• **WRITTEN REQUEST**
Pull out each line of the listing below that contains the word "database" and copy it in full.
** START WORKING DATA **
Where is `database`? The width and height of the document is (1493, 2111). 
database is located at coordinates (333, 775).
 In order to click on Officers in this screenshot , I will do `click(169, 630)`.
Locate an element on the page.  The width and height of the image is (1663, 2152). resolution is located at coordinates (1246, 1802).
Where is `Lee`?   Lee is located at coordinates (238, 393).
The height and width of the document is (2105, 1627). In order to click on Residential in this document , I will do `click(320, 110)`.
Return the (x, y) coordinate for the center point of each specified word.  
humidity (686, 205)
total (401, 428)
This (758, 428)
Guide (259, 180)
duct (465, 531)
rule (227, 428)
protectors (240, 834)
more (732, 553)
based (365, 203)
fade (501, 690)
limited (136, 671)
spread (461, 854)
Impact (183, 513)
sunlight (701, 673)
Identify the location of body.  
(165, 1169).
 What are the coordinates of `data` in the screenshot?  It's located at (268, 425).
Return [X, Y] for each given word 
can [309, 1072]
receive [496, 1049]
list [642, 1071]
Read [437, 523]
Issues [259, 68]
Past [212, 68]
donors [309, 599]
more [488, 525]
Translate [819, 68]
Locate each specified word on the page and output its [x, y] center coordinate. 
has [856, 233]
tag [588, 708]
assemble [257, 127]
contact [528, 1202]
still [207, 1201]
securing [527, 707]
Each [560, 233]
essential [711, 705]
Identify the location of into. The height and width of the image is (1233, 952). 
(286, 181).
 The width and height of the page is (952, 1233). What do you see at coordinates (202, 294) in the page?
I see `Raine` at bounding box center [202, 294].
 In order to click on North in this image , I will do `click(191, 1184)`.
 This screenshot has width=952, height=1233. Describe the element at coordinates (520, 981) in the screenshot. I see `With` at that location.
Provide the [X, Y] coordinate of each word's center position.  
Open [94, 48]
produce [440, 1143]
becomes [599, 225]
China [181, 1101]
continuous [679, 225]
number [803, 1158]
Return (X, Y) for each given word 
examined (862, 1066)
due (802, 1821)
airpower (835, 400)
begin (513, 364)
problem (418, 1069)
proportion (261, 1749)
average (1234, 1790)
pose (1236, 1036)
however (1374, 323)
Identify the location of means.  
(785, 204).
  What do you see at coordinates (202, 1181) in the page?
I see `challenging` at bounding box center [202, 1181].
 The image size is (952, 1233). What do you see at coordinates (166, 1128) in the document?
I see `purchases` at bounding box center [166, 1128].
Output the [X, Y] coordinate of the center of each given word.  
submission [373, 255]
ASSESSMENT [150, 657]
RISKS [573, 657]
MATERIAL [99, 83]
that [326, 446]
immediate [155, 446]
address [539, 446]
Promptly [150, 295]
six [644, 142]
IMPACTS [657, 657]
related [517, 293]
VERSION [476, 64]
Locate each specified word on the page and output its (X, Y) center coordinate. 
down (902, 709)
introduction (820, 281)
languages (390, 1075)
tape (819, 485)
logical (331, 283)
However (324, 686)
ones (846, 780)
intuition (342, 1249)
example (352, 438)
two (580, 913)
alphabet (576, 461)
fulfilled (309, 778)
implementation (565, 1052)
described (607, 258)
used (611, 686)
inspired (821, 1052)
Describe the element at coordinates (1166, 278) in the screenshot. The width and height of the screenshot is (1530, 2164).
** END WORKING DATA **
• **FINAL RESULT**
Where is `database`? The width and height of the document is (1493, 2111). 
database is located at coordinates (333, 775).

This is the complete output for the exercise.